> _Tasks and exercises_
1. In the meeting notes, rewrite the paragraph beginning "Jon: at most be advisory right now" as a shorter list that keeps its main points.
2. In the meeting notes, list every name that starts a line and is followed by a colon, giving each name once.

> _Article_
########

Kathy: being able to activate something with a keyboard – touch target size, minimum, space requirement, so the question is what does this fall under, or is this best practice
Detlev: could put it under keyboard 2.1.1, but it's important to note that it's an ill fit and it really calls for a new guideline touch accessible
Tim: seems like a stretch to put under keyboard
Jon: at most be advisory right now– we need another item to cover touch – but advisory for now – that would cover other types of touch events and make sure they are accessible. A lot of these advisory items were never completed they are just bullets
Kathy: even if we have things
just under advisory it's important that we pull these out into
a separate list of advisory because a lot of advisory never
gets looked at
... under advisory, but noted it's better as a new
guideline
... spacing requirements – best practice?
general agreement
<jon_avila> advisory to 2.1.1 perhaps?
Kathy: next – touch controls
Kathleen: is this specific to iOS – what is up touch and down touch?

########

> _Dataset extract_
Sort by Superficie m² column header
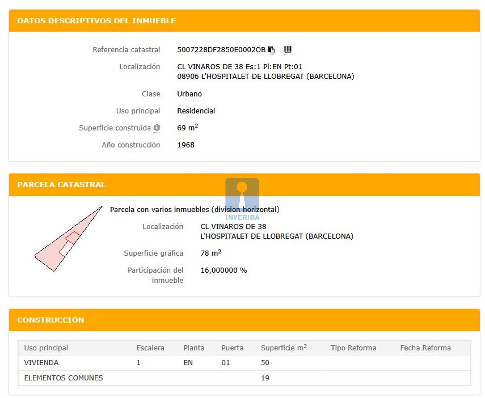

########

> _Correct answers_
1.
- For now, this should be advisory at most.
- A separate item is needed to cover touch events of other kinds and make sure they are accessible.
- Many advisory items were never completed and remain only bullets.

2. Kathy, Detlev, Tim, Jon, Kathleen